Outro ponto questionado e analisado pelo jurista, diz respeito a preocupação em relação a condenação de inocentes, sobretudo como mais um mecanismo de descriminação racial. “ O Brasil, com a inserção de dispositivos dessa natureza, vai na contramão da história do ocidente civilizado, regredindo a formas de tratamento criminal que atuam sobre o corpo do sujeito. A pena corporal é tipicamente medieval. A modernidade tem afastado esse tipo de punição da esfera da racionalidade penal. Trata-se de mecanismo de biopoder que tende, inclusive, a ser utilizado de forma seletiva e com grande margem para erros judiciais. Quantas condenações de jovens negros inocentes ocorrem na justiça brasileira? Quem será o público alvo desta biopolítica de neutralização de sexualidades? A que ponto esse dispositivo, a longo prazo, poderá ser convertido em uma prática de eugenia, infertilizando as populações jovens e negras da periferia? Veja-se, por exemplo, a quantidade de condenações a pena de morte de jovens negros inocentes desmascaradas pelo Innocence Project nos EUA. A Suprema Corte Norte-Americana, em 1972, chegou inclusive a declarar a inconstitucionalidade da pena de morte no estado da Geórgia, por concluir que havia grande quantidade de condenações de inocentes e clara discriminação racial na forma como o instituto era empregado”, finalizou.

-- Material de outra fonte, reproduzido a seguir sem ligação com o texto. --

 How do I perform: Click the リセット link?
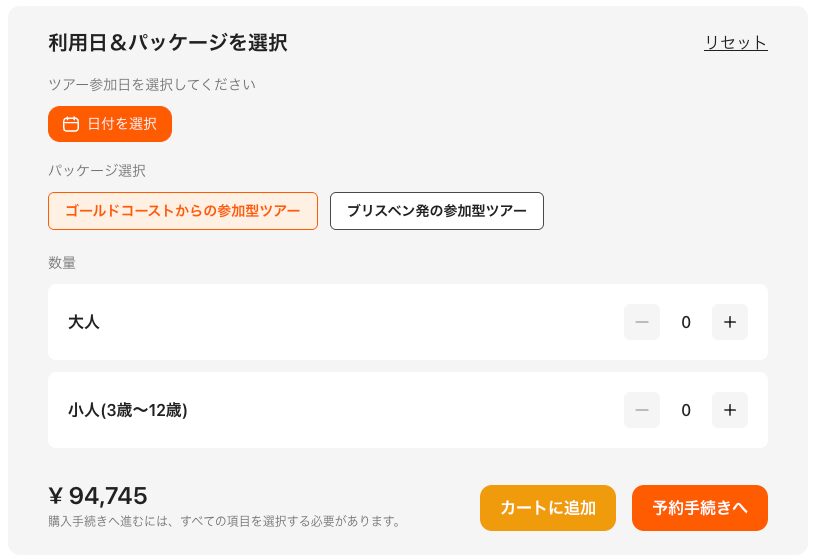pyautogui.click(x=736, y=42)
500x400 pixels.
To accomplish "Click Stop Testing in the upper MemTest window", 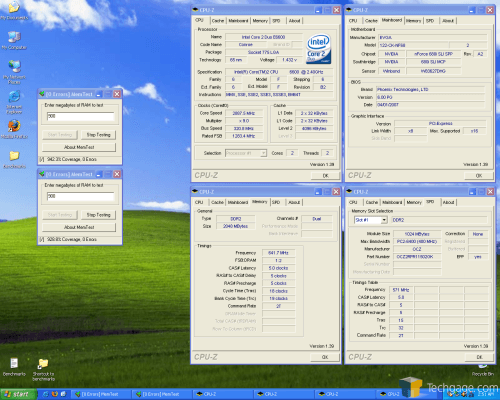I will (x=98, y=135).
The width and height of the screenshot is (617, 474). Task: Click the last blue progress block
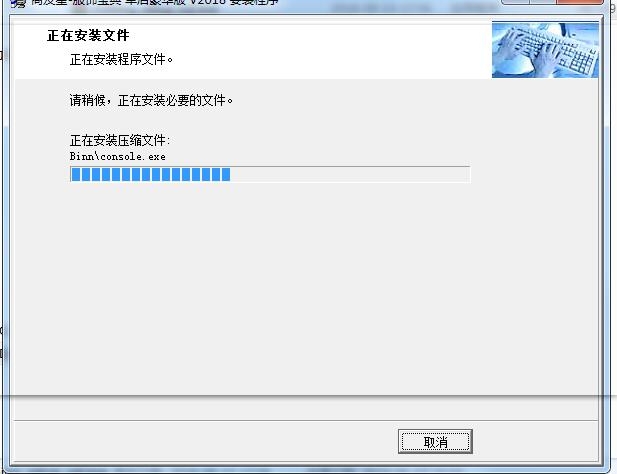226,174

O projeto de lei, nos casos de crimes sexuais também prevê aumento de um ano da pena mínima. Dessa forma, a pena mínima para o crime de estupro passa a ser de oito anos, a de violência sexual mediante fraude para quatro anos, e a de estupro de vulnerável passa a ter pena mínima de dez anos de reclusão. Por ter caráter terminativo, a matéria segue direto para análise da Câmara dos Deputados, sem passar pelo plenário do Senado, a menos que seja apresentado recurso. O placar foi de 17 votos favoráveis e três contrários. O projeto tem autoria do senador Styvenson Valentim (Podemos-RN) e foi relatado, na CCJ, pelo senador Angelo Coronel (PSD-BA).